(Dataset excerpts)
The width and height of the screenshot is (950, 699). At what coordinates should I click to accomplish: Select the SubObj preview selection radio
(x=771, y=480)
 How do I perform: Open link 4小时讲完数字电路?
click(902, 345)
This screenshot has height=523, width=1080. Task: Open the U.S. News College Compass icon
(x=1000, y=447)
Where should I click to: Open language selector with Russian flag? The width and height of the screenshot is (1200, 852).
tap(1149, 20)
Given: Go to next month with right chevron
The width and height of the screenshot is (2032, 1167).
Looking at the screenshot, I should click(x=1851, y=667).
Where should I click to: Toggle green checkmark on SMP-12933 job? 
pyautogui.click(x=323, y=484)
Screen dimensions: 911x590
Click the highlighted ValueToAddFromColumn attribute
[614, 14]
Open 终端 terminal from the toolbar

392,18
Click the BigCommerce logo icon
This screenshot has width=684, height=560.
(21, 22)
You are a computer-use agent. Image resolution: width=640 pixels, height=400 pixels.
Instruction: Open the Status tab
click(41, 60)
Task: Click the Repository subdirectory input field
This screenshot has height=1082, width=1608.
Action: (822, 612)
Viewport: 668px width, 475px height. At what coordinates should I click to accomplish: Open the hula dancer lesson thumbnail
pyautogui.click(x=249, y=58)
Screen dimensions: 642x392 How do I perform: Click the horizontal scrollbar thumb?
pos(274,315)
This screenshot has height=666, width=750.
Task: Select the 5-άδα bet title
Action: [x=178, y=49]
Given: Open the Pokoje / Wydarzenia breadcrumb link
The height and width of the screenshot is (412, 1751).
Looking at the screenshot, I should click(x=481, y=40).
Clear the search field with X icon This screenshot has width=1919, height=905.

— PROBLEM —
Could you reproduce every record exactly as written?

— SOLUTION BELOW —
The width and height of the screenshot is (950, 699). At what coordinates should I click to accomplish: Select the SubObj preview selection radio
(x=771, y=480)
 How do I perform: Open link 4小时讲完数字电路?
click(902, 345)
This screenshot has height=523, width=1080. Task: Open the U.S. News College Compass icon
(x=1000, y=447)
Where should I click to: Open language selector with Russian flag? The width and height of the screenshot is (1200, 852).
tap(1149, 20)
Given: Go to next month with right chevron
The width and height of the screenshot is (2032, 1167).
Looking at the screenshot, I should click(x=1851, y=667).
Where should I click to: Toggle green checkmark on SMP-12933 job? 
pyautogui.click(x=323, y=484)
Screen dimensions: 911x590
Click the highlighted ValueToAddFromColumn attribute
[614, 14]
Open 终端 terminal from the toolbar

392,18
Click the BigCommerce logo icon
This screenshot has width=684, height=560.
(21, 22)
You are a computer-use agent. Image resolution: width=640 pixels, height=400 pixels.
Instruction: Open the Status tab
click(41, 60)
Task: Click the Repository subdirectory input field
This screenshot has height=1082, width=1608.
Action: (822, 612)
Viewport: 668px width, 475px height. At what coordinates should I click to accomplish: Open the hula dancer lesson thumbnail
pyautogui.click(x=249, y=58)
Screen dimensions: 642x392 How do I perform: Click the horizontal scrollbar thumb?
pos(274,315)
This screenshot has height=666, width=750.
Task: Select the 5-άδα bet title
Action: [x=178, y=49]
Given: Open the Pokoje / Wydarzenia breadcrumb link
The height and width of the screenshot is (412, 1751).
Looking at the screenshot, I should click(x=481, y=40).
Clear the search field with X icon This screenshot has width=1919, height=905.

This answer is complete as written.